Text analytics can also integrate data from multiple sources - combining sources such as Twitter tweets, customer service interactions, or general mentions of a product or a brand on the internet to get a more comprehensive view of what is being said. Text analysis solutions have also been developed for many languages other than English, including French, Spanish, German, Mandarin, Arabic, and Japanese.
The importance of text analytics is highlighted by its use by major companies. Facebook recently released ‘Topic Data’, a system to anonymously analyze comments and posts about subjects relevant to specific products. On the page of this system, they give the example of how a company selling hair de-frizzing products can actually harvest data from users’ posts about how humidity affects their hair. IBM also recently purchased AlchemyAPI to augment the analytics of their Watson platform, and Microsoft recently purchased the text analytics company Equivio. In addition, all email providers use text analytics in their anti-spam filters and while these never seem to be perfect, their increasing rate of correctly identifying spam highlights the effectiveness of text analytics.
Other practical uses of text analytics include:
- Identifying consumer attitude towards brands and products
- Checking for plagiarism
- Electronic discovery’ process in legal investigations
- Determining automatic advertisement placements
- Monitoring online conversations for national security
- Indexing large publication databases in academic and scientific fields
Thus, text analytics can be valuable for everyone from small businesses to multinational corporations. As it can be a complicated field, companies can benefit from outside help in the form of a technology consultant with expertise in this area. A good technology consulting firm can advise on the most appropriate software and help organizations get the most value from its use. Since it is such a new and diverse field, we still do not know all potential uses of text analytics, and as such, businesses could be surprised by innovative ways in which it could help them.

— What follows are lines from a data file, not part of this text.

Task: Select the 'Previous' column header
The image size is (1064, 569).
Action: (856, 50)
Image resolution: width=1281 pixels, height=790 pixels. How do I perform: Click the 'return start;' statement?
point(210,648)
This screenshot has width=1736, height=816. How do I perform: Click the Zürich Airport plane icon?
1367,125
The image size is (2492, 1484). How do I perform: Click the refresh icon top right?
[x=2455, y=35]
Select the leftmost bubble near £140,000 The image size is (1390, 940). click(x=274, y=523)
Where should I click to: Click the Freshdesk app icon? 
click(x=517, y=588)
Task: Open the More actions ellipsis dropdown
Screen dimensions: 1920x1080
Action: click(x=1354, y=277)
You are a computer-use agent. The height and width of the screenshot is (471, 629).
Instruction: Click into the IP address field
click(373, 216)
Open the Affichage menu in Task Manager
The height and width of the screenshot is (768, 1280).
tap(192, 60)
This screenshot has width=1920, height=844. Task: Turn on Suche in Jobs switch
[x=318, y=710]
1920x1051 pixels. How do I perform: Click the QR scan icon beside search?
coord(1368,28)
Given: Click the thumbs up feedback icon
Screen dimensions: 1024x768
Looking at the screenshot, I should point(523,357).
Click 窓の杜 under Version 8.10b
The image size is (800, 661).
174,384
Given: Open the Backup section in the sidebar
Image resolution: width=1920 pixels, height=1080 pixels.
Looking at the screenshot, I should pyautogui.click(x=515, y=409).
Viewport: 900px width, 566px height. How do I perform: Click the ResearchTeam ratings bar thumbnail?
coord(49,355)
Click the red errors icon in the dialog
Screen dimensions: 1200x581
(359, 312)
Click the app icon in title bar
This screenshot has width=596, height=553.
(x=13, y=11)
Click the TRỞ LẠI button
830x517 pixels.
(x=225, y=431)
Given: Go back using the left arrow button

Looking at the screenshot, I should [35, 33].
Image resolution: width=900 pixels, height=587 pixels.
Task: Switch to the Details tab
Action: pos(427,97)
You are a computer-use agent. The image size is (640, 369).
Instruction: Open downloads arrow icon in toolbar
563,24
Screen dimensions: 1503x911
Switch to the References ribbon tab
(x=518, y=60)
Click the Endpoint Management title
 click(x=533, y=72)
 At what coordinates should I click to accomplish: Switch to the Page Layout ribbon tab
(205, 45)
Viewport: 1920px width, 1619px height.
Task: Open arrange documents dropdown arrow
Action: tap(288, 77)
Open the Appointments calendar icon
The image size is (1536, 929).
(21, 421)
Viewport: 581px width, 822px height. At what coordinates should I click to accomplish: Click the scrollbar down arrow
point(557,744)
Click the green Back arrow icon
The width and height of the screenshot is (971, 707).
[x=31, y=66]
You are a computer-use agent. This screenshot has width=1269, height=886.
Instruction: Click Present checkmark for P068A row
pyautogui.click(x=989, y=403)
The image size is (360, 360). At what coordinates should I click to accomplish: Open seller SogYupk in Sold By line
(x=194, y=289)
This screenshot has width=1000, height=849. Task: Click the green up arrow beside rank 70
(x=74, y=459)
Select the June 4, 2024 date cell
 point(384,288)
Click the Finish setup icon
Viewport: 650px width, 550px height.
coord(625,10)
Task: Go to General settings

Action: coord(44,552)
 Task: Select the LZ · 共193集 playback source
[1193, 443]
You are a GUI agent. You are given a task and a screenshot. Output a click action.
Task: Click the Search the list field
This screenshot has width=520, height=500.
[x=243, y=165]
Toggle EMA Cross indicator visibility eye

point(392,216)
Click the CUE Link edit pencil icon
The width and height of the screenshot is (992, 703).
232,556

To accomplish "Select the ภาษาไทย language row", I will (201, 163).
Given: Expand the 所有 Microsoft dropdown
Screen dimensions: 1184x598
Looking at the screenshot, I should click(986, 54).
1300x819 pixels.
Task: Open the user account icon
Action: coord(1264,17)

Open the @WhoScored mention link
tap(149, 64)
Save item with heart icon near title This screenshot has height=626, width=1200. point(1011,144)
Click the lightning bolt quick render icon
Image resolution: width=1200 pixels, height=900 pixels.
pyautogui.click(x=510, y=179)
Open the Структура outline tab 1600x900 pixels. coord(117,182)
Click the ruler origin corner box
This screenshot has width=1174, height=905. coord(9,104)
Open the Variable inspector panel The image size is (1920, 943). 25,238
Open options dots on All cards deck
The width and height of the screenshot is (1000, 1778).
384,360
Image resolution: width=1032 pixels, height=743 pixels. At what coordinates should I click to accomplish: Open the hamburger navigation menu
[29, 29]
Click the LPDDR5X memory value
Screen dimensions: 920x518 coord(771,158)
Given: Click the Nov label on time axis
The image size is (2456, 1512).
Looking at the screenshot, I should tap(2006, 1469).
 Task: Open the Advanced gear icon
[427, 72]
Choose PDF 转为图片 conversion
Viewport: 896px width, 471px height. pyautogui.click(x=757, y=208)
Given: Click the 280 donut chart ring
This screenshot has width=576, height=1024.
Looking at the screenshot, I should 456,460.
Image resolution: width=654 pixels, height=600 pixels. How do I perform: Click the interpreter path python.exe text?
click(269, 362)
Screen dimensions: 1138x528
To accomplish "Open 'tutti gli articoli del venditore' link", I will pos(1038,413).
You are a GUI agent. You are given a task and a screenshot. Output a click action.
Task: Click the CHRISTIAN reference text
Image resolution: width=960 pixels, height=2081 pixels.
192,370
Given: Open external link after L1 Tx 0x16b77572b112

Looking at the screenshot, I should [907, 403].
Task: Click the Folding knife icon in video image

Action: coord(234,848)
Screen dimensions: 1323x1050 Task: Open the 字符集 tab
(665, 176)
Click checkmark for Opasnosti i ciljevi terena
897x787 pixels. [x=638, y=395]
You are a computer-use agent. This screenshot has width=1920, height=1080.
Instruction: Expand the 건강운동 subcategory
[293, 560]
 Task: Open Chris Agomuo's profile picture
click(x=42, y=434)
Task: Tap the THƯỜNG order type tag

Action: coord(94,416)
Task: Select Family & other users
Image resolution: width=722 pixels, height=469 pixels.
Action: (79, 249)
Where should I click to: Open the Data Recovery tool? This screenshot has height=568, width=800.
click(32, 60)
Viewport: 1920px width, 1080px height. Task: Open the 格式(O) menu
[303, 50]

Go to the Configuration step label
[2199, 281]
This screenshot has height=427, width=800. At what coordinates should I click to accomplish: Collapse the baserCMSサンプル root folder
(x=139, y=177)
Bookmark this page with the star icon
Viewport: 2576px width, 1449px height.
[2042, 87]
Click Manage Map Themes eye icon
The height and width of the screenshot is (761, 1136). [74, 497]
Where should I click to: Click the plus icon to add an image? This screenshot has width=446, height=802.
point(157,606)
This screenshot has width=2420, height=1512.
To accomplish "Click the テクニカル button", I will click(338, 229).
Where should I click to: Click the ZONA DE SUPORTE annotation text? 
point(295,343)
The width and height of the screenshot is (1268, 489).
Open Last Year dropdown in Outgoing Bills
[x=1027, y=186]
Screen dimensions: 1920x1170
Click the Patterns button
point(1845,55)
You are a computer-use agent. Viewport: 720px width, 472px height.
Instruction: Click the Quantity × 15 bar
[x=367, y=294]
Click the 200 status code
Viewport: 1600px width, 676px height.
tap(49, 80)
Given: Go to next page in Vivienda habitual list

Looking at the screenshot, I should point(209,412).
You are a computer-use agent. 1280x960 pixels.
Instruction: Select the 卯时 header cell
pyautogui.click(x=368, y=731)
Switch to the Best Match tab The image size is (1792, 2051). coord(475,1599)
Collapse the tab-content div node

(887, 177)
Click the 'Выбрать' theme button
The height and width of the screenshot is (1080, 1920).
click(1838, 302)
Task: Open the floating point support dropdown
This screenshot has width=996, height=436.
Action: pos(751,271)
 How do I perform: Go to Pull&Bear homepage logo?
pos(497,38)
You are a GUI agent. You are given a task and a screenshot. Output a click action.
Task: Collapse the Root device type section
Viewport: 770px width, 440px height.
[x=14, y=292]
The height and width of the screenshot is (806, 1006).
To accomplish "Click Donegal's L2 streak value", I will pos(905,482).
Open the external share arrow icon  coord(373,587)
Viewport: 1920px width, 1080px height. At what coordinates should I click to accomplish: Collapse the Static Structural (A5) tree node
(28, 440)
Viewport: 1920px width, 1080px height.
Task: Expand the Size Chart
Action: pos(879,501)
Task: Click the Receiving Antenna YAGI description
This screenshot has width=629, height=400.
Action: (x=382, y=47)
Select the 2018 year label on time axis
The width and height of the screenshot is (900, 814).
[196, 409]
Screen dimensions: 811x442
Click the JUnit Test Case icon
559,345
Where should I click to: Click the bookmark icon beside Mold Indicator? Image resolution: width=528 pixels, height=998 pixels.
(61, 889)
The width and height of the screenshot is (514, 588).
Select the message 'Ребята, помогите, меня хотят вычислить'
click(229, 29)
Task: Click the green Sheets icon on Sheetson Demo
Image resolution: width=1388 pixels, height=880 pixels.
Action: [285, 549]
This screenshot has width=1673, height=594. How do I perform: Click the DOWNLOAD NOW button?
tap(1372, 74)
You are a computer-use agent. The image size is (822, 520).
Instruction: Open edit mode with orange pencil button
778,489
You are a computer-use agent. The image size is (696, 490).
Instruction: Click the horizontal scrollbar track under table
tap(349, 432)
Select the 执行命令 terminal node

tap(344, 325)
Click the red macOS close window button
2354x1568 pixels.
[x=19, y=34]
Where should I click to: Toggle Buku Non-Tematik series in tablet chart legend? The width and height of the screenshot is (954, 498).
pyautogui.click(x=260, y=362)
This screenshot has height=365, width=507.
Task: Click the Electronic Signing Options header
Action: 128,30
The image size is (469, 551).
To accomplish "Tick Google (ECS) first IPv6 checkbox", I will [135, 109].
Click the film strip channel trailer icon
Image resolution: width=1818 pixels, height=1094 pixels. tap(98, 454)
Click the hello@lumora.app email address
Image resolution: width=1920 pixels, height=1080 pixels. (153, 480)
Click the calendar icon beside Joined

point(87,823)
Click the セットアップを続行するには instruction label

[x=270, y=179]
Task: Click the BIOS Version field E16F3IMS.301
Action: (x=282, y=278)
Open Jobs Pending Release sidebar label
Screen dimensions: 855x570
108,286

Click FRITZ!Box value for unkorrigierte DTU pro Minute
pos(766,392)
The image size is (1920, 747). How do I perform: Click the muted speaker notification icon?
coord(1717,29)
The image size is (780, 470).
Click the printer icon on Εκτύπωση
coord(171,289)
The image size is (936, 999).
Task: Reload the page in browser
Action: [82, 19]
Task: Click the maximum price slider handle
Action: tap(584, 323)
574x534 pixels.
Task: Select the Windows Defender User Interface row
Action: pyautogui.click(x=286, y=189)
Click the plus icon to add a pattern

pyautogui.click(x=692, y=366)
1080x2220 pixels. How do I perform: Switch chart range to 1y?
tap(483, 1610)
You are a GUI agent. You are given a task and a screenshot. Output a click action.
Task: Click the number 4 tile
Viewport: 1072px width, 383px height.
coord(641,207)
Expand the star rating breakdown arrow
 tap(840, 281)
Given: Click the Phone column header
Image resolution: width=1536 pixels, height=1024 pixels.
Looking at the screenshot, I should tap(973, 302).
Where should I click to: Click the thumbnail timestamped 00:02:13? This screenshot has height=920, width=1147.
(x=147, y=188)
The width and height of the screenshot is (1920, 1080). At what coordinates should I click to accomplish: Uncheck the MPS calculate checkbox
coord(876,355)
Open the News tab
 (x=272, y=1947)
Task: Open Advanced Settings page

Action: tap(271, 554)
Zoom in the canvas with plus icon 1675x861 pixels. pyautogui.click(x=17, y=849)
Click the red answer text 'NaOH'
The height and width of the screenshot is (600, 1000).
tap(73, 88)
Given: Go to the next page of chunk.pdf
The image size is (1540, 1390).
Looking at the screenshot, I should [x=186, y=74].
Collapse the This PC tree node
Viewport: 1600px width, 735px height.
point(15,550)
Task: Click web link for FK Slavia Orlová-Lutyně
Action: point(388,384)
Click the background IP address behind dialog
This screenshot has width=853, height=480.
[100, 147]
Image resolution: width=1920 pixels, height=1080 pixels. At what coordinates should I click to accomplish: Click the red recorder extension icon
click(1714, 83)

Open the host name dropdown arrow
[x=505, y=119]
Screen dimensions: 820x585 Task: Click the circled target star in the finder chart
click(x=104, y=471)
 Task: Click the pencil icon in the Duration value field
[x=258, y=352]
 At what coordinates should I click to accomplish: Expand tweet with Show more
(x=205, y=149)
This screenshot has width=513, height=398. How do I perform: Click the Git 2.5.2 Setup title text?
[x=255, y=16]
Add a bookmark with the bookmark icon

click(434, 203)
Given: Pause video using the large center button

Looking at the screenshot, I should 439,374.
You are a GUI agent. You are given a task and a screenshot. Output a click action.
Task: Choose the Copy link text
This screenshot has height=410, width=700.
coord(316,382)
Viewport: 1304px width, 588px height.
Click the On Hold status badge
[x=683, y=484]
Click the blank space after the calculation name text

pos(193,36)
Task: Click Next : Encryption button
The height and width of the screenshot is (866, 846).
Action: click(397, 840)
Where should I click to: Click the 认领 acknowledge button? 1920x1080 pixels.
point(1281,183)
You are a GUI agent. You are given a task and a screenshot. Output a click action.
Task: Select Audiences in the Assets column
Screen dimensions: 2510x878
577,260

However, there is a limit to how much text reading can be automated. Having a program go over the comments section on a business’s Facebook page will never be the same reading it personally. However, with the sheer amount of data out there it can no longer be feasible to have a human look at everything, as labour costs add up quickly compared to the cost to run a program. In addition, computer programs can be objective where humans tend to make mistakes – for example, a human reader may pay too much attention to certain passages of text over others, reading their own perceptions and emotional biases into the raw data.
It should also be noted that in some situations there could be copyright issues with text mining, if the analysis is being performed on copyrighted data. Just because someone has the rights to read and access a certain piece of text does not mean that they can carry out an automated analysis of it. This is more of a problem in countries that have less permissive copyright laws. Users should research whether there are any relevant copyright issues before running analysis on any non-public data.
While it is difficult to say for certain, most estimates say that more than 80% of the data is in the form of text. This suggests that there is enormous commercial potential in the field of text mining. While text mining was originally developed by intelligence agencies during the Second World War, it has only been in recent years that the technology has truly began to come into its own. And due to its complexity, it is a field with huge potential for growth, as machines learn to read more and more like their human counterparts. In the end, we can only guess at how effective the technique will become, but the potential is truly revolutionary, which we are already reaching with the many diverse uses of text analytics available today.